[Ksummit-discuss] [MAINTAINERS SUMMIT] Handling of embargoed security issues

James Bottomley James.Bottomley at HansenPartnership.com
Sat Sep 8 21:24:59 UTC 2018


On Sat, 2018-09-08 at 12:49 -0700, Linus Torvalds wrote:
> On Sat, Sep 8, 2018, 08:54 James Bottomley <
> James.Bottomley at hansenpartnership.com> wrote:
> 
> > 
> > OK, let me make it more specific: there exists no individual
> > contributing to open source in a leadership capacity for whom a
> > signable NDA cannot be crafted.
> > 
> 
> No.
> 
> I don't sign NDA's. I just don't do it.
> 
> It's that simple.

But that's you're choice; it's not because legally you can't.

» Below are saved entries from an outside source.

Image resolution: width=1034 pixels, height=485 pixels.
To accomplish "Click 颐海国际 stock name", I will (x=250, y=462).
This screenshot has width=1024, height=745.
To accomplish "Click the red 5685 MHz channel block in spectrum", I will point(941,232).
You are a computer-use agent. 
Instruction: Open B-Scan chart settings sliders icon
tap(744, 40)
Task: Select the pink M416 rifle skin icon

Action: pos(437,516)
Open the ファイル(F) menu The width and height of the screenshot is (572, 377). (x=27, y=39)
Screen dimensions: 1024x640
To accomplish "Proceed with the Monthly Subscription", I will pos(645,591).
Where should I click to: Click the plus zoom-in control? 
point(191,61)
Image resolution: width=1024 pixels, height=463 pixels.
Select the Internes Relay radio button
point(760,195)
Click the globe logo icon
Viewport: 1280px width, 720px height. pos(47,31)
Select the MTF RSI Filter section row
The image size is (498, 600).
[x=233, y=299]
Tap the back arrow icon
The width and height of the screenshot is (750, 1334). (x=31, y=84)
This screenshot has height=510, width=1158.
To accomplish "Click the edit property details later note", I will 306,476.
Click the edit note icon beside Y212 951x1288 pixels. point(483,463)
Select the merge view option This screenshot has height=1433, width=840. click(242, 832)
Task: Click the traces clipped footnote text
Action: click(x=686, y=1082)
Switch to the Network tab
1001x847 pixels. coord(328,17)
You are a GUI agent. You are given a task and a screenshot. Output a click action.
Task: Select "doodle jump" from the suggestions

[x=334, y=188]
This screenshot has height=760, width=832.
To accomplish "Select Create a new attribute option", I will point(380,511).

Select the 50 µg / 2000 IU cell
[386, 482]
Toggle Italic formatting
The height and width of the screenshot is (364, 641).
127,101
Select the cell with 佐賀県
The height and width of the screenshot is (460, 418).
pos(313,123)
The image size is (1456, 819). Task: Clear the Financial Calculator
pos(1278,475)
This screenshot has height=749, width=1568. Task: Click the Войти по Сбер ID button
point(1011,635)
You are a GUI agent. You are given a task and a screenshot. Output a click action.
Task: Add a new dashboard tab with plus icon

> It's actually worked pretty well. It started because I worked for a
> direct competitor to Intel, and couldn't sign an NDA for the really
> old f0 0f lockup issue.
> 
> Not having an NDA back then turned out to be a good thing, because it
> made it a non-issue when leaks happened. So I started the policy that
> I never want to be in the position that I had to worry legally about
> being in the position of being under an NDA and knowing things
> outside of the leaks.
> 
> Instead, I've had a gentleman's agreement with companies - nothing
> legally binding, but over the years people have come to realize that
> the leaks don't come from me.
> 
> So I don't do NDA's. Maybe some Linux Foundation NDA agreement
> technically covers me, but at least with the Intel cases, Intel is
> actually aware of my non-NDA situation and is fine with it.

I'm fine with all of this as an argument.  If we believe that signing
NDAs would eventually lead to worse disasters because agreeing to them
now means corporations never change and never take our views into
account, then we should have the debate and make the decision for sound
policy reasons not because there's some spurious legal bar.